Bicycle theft is a widespread problem in urban areas, and Toronto, one of Canada’s largest and most lively cities, is no exception. As cycling becomes an increasingly popular mode of transportation for commuting and recreation, the frequency of bicycle thefts has risen, causing significant concern among residents, policymakers, and law enforcement agencies. The aim is to conduct an analysis of crime patterns in Toronto with a specific focus on subway stations and bike thefts. Although this is a narrow scope, we have expanded our project to explore major crime indicators such as Assault, Auto Theft, Break and Enter, Robbery, Theft Over, Homicide, Shootings, etc. Our goal is to identify trends in various types of crime across Toronto neighborhoods and extract valuable insights from the data based on location. The project investigates bicycle theft patterns in Toronto, utilizing spatial and statistical analyses to identify hotspots and influential factors, such as proximity to transit stops and population density.
To satisfy our purpose we used datasets from the open source data of Toronto Police Service.
https://data.torontopolice.on.ca/datasets/TorontoPS::bicycle-thefts-open-data
https://data.torontopolice.on.ca/datasets/TorontoPS::neighbourhood-crime-rates-opendata
https://data.torontopolice.on.ca/datasets/TorontoPS::major-crime-indicators-open-data
The data was decently clean when we got it, but it was missing information we wanted which we got from OpenStreetMap. These were the bus stops, subway stations, and bike parking stands. We also had to calculate the population density of each ward. Most data was merged together based on the ward_id. The OCC_DATE contained a date string that was split into hour, day, month, year. There were a handful of rows with mostly NA values which were removed. The BIKE_COST column had some NA values which were replaced with the mean of the column. We considered replacing them with 0 as a missing value may mean that the owner did not value their bike.
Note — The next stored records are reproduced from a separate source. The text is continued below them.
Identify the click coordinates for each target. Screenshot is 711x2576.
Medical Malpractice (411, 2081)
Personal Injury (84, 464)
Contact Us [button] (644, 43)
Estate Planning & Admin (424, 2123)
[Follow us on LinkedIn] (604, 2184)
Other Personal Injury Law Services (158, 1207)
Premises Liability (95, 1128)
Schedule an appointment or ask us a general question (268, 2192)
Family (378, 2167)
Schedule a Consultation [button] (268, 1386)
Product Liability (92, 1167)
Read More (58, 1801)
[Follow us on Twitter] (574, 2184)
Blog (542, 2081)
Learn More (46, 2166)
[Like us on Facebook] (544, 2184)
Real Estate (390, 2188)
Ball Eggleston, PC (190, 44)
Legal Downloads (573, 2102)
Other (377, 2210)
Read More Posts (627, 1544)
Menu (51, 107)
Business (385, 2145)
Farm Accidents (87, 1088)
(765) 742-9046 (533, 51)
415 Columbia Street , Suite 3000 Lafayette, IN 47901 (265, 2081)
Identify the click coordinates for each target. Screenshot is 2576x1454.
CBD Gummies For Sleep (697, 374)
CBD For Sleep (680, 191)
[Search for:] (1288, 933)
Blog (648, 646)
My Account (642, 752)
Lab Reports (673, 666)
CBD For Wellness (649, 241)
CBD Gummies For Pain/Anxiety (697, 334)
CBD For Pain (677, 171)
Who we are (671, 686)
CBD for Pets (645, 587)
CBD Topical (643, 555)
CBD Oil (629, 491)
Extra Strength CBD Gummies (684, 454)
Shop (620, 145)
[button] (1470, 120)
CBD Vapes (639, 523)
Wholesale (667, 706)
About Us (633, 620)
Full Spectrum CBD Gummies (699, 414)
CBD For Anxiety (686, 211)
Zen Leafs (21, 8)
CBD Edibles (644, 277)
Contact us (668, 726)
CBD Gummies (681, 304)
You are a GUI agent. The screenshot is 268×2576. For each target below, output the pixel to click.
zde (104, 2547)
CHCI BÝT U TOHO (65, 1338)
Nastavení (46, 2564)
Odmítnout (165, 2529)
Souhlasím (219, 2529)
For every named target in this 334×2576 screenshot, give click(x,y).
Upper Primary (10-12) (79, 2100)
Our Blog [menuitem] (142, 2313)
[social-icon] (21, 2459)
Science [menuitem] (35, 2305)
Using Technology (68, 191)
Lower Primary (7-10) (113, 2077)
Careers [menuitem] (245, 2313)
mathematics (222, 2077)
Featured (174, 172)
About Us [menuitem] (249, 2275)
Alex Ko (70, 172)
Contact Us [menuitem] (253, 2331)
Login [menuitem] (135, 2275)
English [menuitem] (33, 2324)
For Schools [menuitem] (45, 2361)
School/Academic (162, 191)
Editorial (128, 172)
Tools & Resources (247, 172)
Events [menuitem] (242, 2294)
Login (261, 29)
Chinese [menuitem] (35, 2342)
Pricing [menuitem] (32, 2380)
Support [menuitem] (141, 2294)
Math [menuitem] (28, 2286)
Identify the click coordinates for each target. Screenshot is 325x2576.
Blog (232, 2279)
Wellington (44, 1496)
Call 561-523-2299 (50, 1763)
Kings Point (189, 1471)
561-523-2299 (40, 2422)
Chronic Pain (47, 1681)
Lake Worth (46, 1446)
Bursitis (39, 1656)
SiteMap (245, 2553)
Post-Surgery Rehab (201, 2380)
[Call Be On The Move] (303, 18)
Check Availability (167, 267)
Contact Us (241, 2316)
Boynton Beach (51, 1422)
To analyse the data key methods include Buffer Analysis, Bayesian inference (INLA) for seasonal trends, Kernel Density Estimation for hotspot identification, and Random Forest Classification, which achieved 85% accuracy in predicting theft likelihood based on proximity and other variables. The study highlights limitations like data quality and suggests future efforts to predict theft occurrences and create risk maps to aid resource allocation by law enforcement.